WORK ORDER
Restate exactly, please, each line of the listing from the one with "1920x1080 pixels." to the last, including both.

MATERIAL FOR THIS TASK
******************************

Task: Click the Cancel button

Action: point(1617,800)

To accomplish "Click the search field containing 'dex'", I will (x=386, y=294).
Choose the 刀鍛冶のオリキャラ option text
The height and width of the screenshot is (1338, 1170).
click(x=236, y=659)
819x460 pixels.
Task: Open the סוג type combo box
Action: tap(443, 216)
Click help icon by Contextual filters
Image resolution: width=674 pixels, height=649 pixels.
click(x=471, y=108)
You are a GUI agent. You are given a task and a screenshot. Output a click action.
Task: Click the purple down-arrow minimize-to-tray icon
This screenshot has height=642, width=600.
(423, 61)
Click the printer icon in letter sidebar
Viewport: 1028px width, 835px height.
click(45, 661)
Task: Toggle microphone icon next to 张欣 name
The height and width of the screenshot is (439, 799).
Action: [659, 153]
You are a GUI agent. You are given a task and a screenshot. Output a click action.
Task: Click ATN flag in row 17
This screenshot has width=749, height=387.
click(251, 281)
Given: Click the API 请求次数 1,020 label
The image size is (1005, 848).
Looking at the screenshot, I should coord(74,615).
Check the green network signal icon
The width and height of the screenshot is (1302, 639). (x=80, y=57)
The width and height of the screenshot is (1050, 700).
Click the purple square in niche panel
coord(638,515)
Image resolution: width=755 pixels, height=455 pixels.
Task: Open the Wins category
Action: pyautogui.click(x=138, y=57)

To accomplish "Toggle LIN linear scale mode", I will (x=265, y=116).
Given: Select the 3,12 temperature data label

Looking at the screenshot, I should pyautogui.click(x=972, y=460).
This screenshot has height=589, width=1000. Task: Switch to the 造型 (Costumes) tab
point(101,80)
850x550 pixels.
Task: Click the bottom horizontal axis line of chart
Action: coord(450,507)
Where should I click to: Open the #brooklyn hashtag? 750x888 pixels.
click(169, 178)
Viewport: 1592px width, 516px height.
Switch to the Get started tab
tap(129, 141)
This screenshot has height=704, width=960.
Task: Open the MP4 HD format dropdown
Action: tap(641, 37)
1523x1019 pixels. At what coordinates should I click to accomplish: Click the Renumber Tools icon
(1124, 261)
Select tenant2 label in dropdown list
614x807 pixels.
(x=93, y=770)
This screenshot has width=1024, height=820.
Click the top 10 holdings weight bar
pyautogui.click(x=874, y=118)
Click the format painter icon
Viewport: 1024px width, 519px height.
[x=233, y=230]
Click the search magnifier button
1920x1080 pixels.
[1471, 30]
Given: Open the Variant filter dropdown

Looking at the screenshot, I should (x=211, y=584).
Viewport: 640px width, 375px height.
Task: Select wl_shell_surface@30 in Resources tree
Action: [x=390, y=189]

******************************

ANSWER TO THE EXERCISE
1920x1080 pixels.
[1471, 30]
Given: Open the Variant filter dropdown

Looking at the screenshot, I should (x=211, y=584).
Viewport: 640px width, 375px height.
Task: Select wl_shell_surface@30 in Resources tree
Action: [x=390, y=189]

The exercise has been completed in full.